=== Data provided ===
= = = =

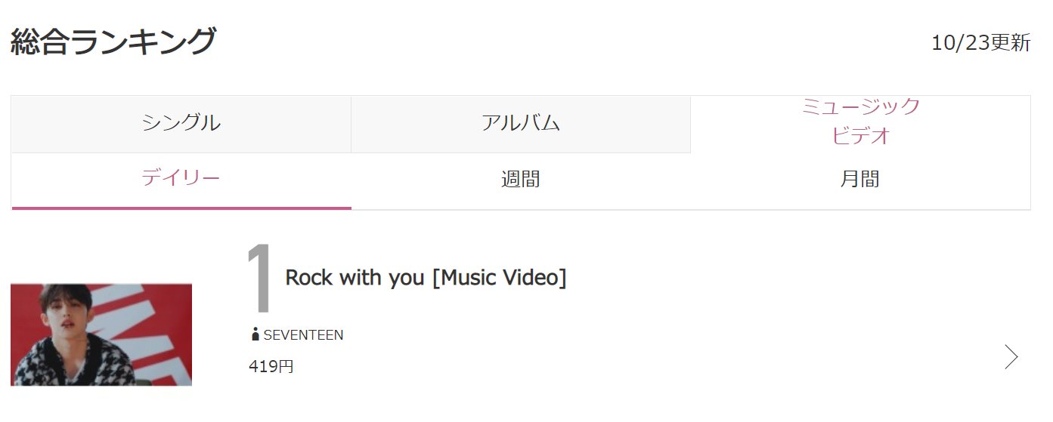This screenshot has width=1053, height=422.
Task: Click the large gray rank number 1
Action: [x=261, y=280]
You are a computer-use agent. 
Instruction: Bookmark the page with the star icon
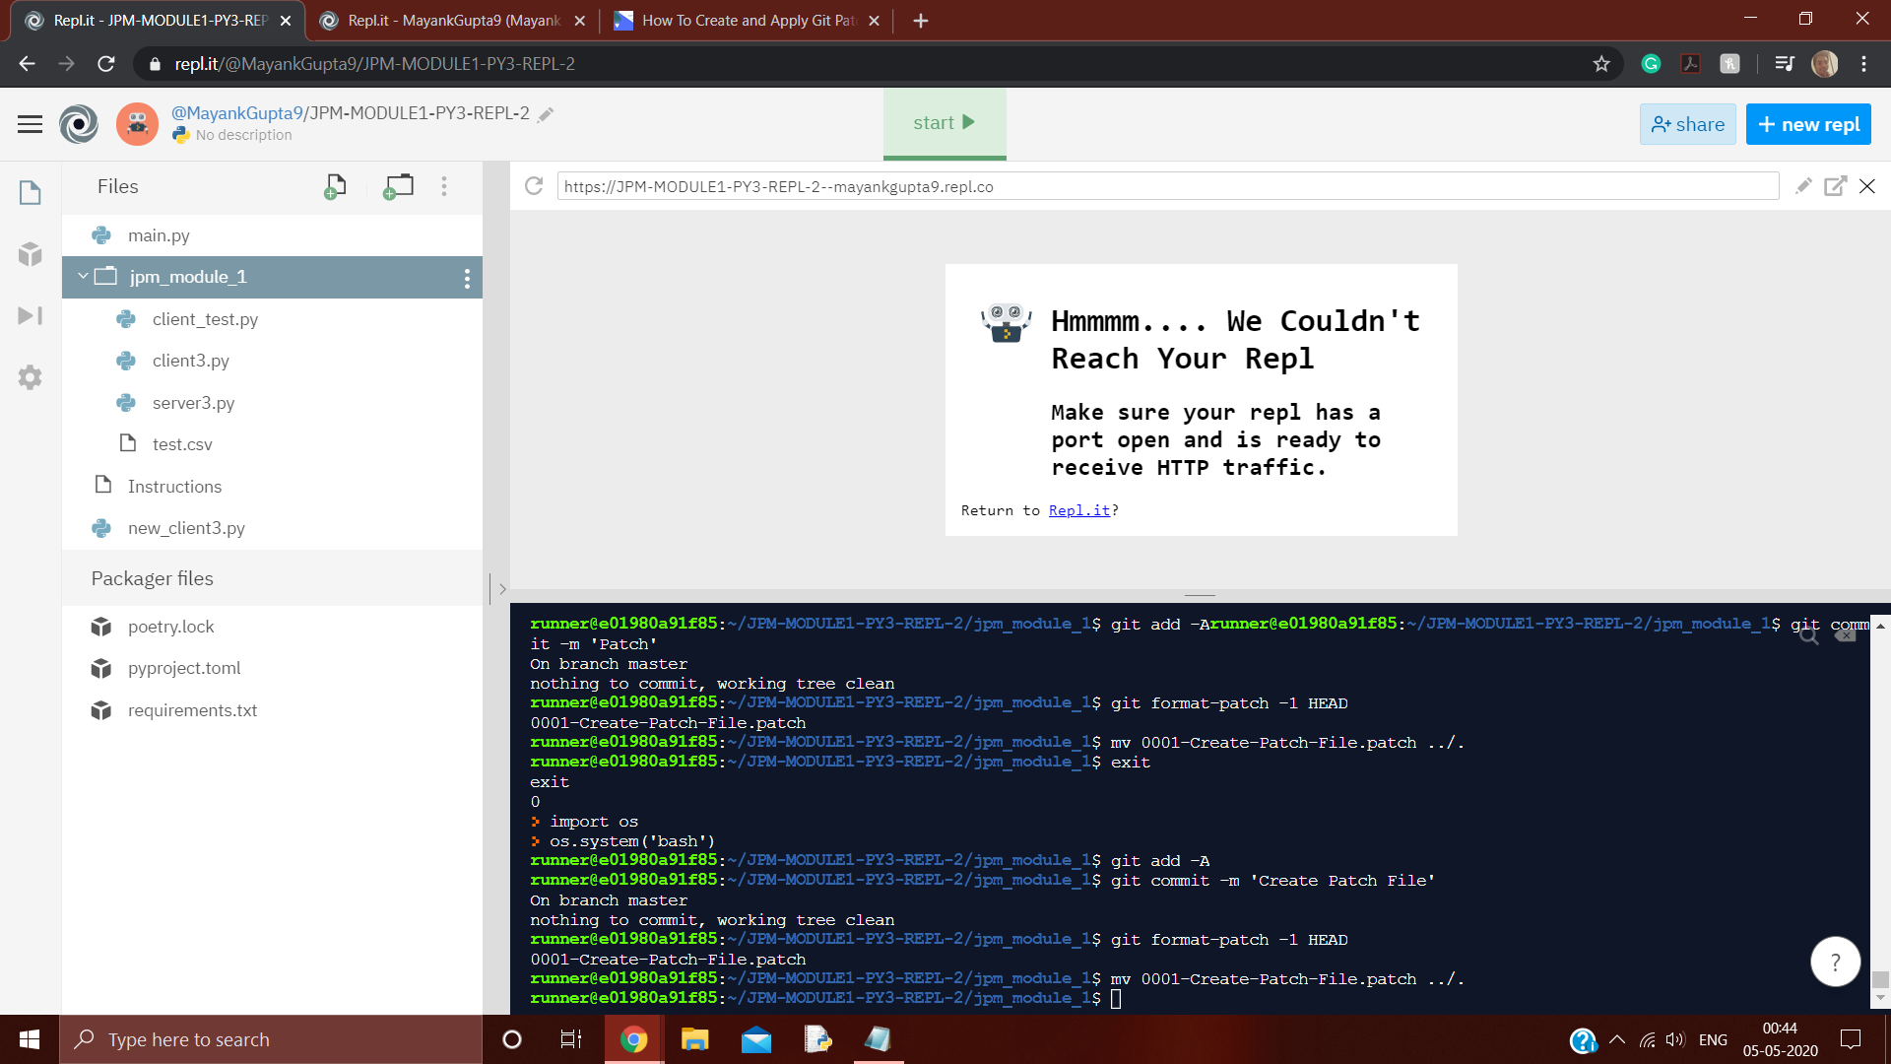[x=1601, y=63]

= = = =

=== Set exercise ===
Set out every line of the records above as a numbered list, skipping blank lines. Leave the pictures out.

=== Expected answer ===
1. This screenshot has width=1053, height=422.
2. Task: Click the large gray rank number 1
3. Action: [x=261, y=280]
4. You are a computer-use agent. 
5. Instruction: Bookmark the page with the star icon
6. [x=1601, y=63]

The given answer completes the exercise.